腹部がかすかに冷えるのか、寒気を感じて布団を手繰り寄せる。だが、それは馴染み深い布団ではなく薄い毛布で、布団を求めるように手が二、三度宙を掻いていると、ハッとしたように意識が覚醒する。
覚醒したての鈍い筋肉に鞭を打ち、上体を起こし、首を周囲にめぐらせる。いつの間にか、あの場で気を失ったらしい。
服がぐっしょりと湿り気を帯びていることに気づき、周囲の気候を確認する。
「当たり前か」
外は暗闇広がる深夜であるが、おそらく気温は二十度以上あり、窓から見える曇天と夕立が来たかのようなじめじめとした湿気。
時刻は現在夜の十一時。気絶をしたと思われる時刻が九時頃だったはずなので、睡眠時間、もとい気絶していた時間は二時間程度だろうか。セイレーンの魔法のおかげか、体の疲労は完全に取れているため、すぐに立ち上がることが出来た。

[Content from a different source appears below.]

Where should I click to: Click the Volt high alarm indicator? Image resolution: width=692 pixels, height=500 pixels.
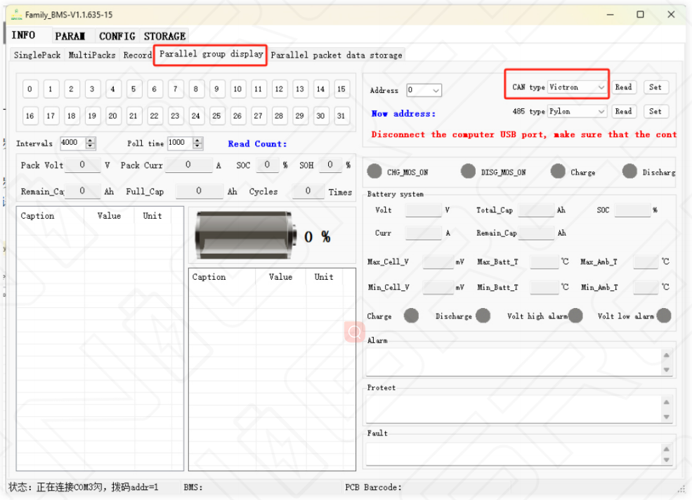[575, 316]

わずか数時間前までは狭い空間と思えた宿の一室が、異様に広く感じる――肯定、広いのだ。とてつもなく。
「どこだよ、ここ」
ハルトの視界に映った景色は、真っ白の空間で、ベッドやタンス、その他一通りの家具が揃っている。
「目覚められましたか。ご主人様」
白い壁に縁取られた扉の前に、少女が立っている。
ハルトが気絶する前に見た、水色の紙を持つ少女。
「あぁセイレーン、悪いな、急に気絶して」
「何を仰いますか。ご主人様はあの男との戦闘で磨耗していたではないですか」
セイレーンは、あの時のようなふざけた態度ではなく、真剣な顔をつきで話している。ハルト自身、自分ではわからないのだが、やはりあの時の光景が脳に焼きついているのだろうか。
「そうか、まぁありがとうな」
ただの数日、されど数日もの間、ハルトは彼らとの日常に喜びと救いを感じていた。ハルトにとっての『救い』を救うために、あの奇人に立ち向かい、負けた。厳密には負けたのではないが、あの場でエリアスやセイレーンが現れていなければ、もしかしたらという可能性があった。

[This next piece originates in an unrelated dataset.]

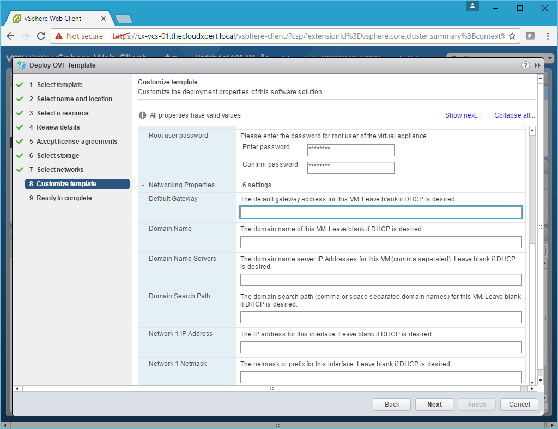Click the dialog expand double-arrow icon

tap(537, 65)
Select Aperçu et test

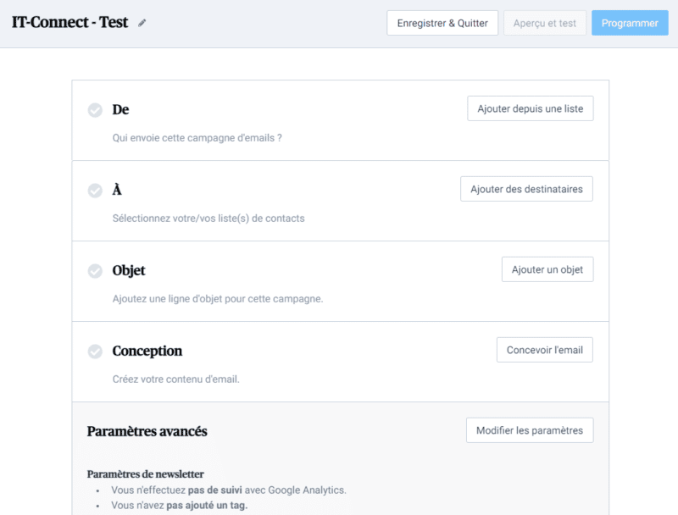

「んもぅ! 感謝の言葉などいりませんっ。わたくしはご主人様のためのセイちゃん。記憶が無くなろうと、貧弱な身体になろうとも、この身はご主人様の物。ボロ雑巾のように、ゴミのように扱っていただいても私は構いません! むしろそっちの方が……」
最後の言葉だけは耳に入れないようにし、ハルトは備え付けてあったソファに座る。
「ひ、貧弱……。あぁ、えと、それで、ここはどこなんだ?」
見たこともない部屋。おそらく宿屋ではない部屋の一室。
「私が先日、強奪……コホン、頂いた家です。富裕層の方が献上してくださいました」
「あー、……そう」
――同じ悪魔だからってのもあるんだろうけど、この子もエリアスと同類か。
「はい」
とびきりスマイルを炸裂させると、ハルトはあはは、と薄ら笑いを浮かべる他ない。
この空間に二人はきつい、とハルトは感じながらも、目の前にある少女の笑顔を無碍むげにはできないというか、無視することができないというか、そんな感情がうごめいている自分の頭を掻きまわす。
次の瞬間――
窓が開き、影が飛び込んでくる。
「ただいま戻りました、ハルト様」
見れば、銀髪に翠色の瞳。セイレーンと同じハルトの(厳密言えば魔王の)部下であるエリアスが、部屋に入ってきていた。
「おかえり、エリアス。あと玄関から入ってきなさい」
「申し訳ございませんっ」
言って、エリアスは窓から離れ、数秒経たぬうちに玄関から帰って来た。
「ハルト様、あの後あの奇人が追加で洗脳した人間がいないか捜索をしていましたが、それらはおりませんでした。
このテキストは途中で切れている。